INPUT MATERIAL:
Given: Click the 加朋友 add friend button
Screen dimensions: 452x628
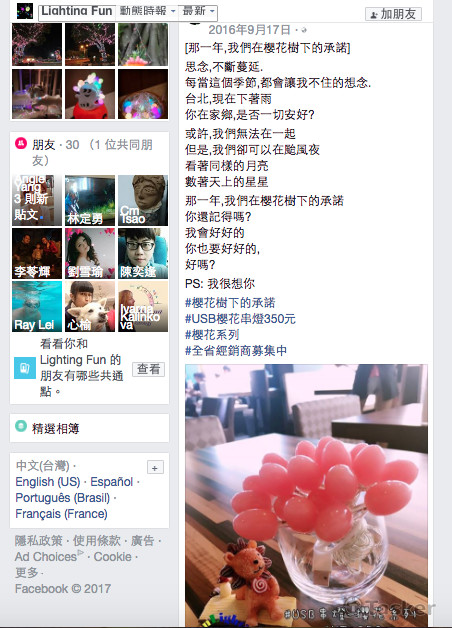Looking at the screenshot, I should [x=393, y=14].
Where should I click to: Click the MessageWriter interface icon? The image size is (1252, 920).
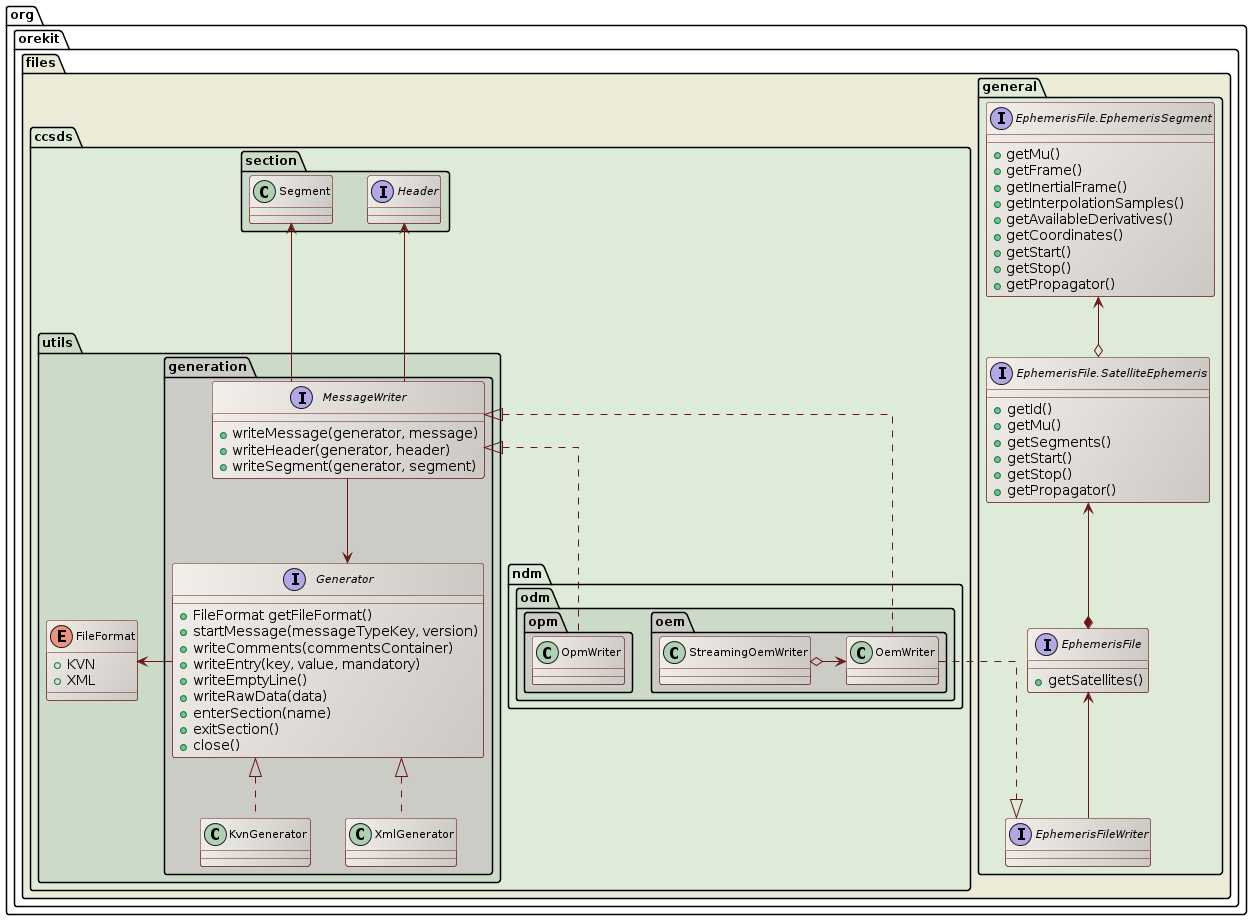(x=303, y=398)
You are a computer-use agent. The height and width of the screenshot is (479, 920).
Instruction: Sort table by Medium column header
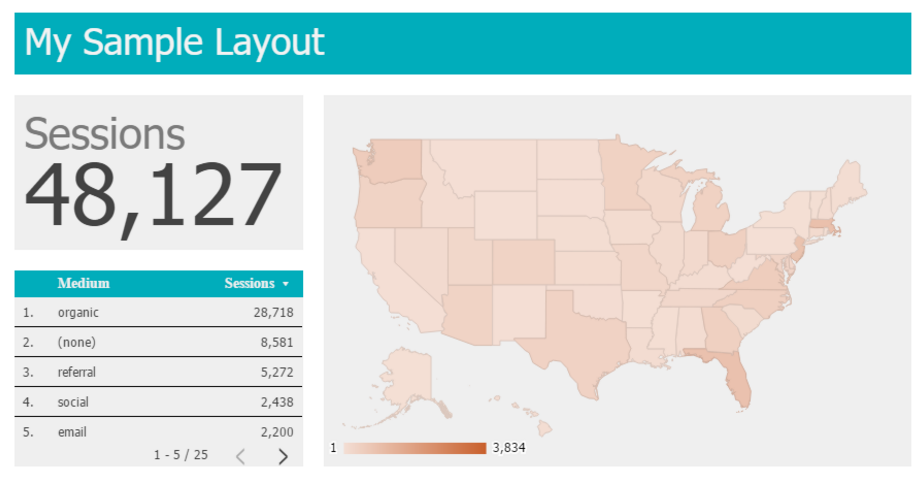tap(84, 283)
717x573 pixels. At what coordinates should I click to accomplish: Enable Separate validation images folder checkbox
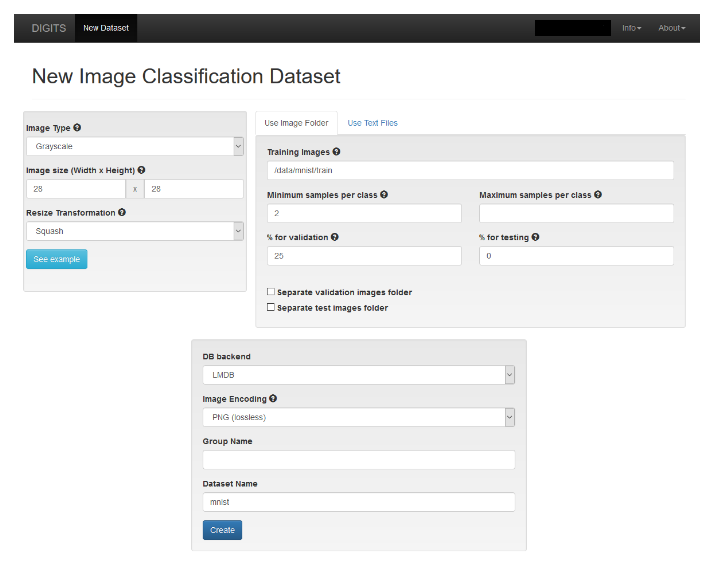[271, 292]
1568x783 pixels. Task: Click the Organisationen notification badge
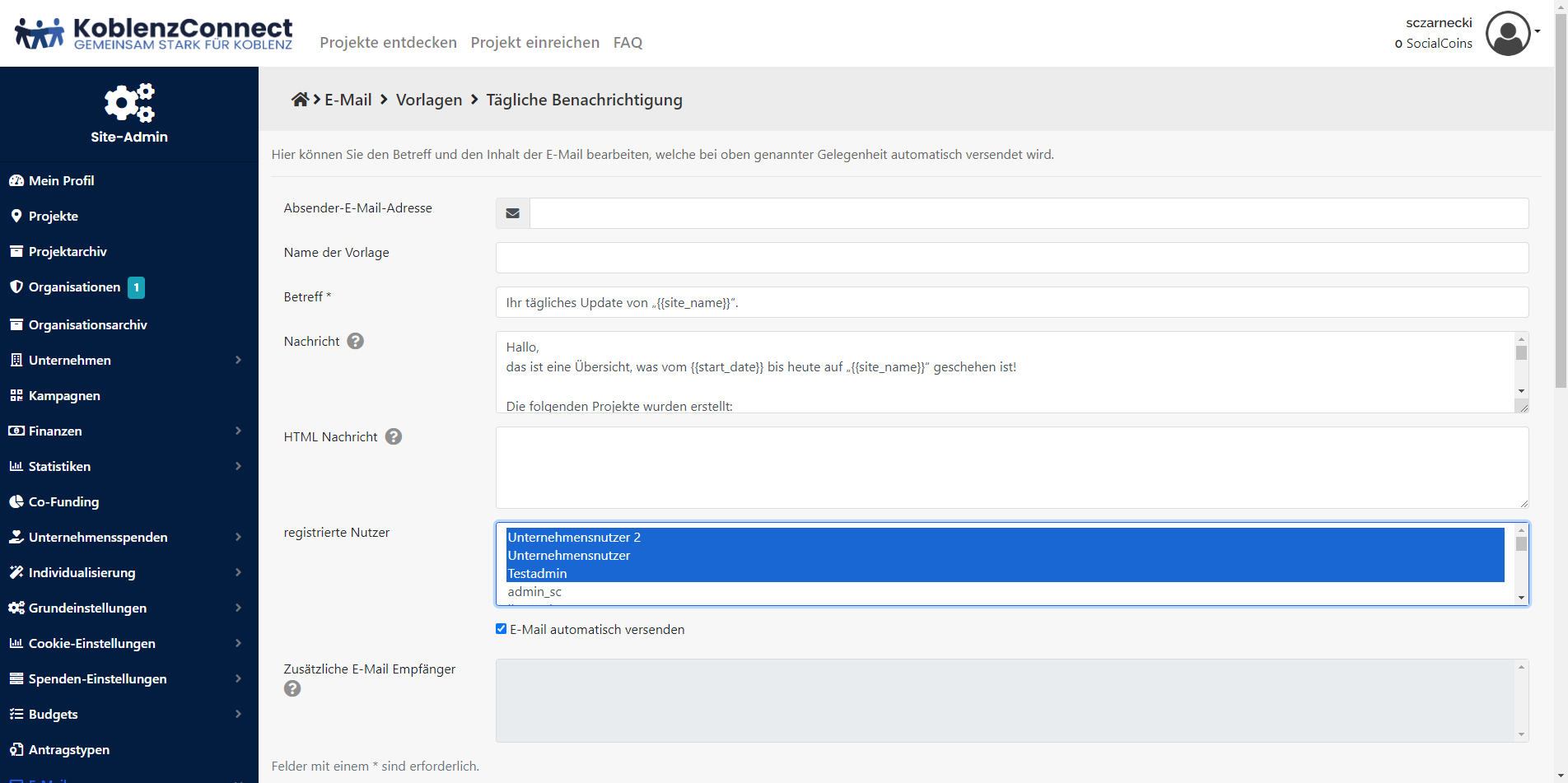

EXERCISE: Render the text lines of the entries above as a JSON list of strings, with one string for each line and no blank lines. Leave the pictures out.

WRITTEN RESPONSE:
[
  "Given: Click the 加朋友 add friend button",
  "Screen dimensions: 452x628",
  "Looking at the screenshot, I should [x=393, y=14].",
  "Where should I click to: Click the MessageWriter interface icon? The image size is (1252, 920).",
  "(x=303, y=398)",
  "You are a computer-use agent. The height and width of the screenshot is (479, 920).",
  "Instruction: Sort table by Medium column header",
  "tap(84, 283)",
  "717x573 pixels. At what coordinates should I click to accomplish: Enable Separate validation images folder checkbox",
  "[271, 292]",
  "1568x783 pixels. Task: Click the Organisationen notification badge"
]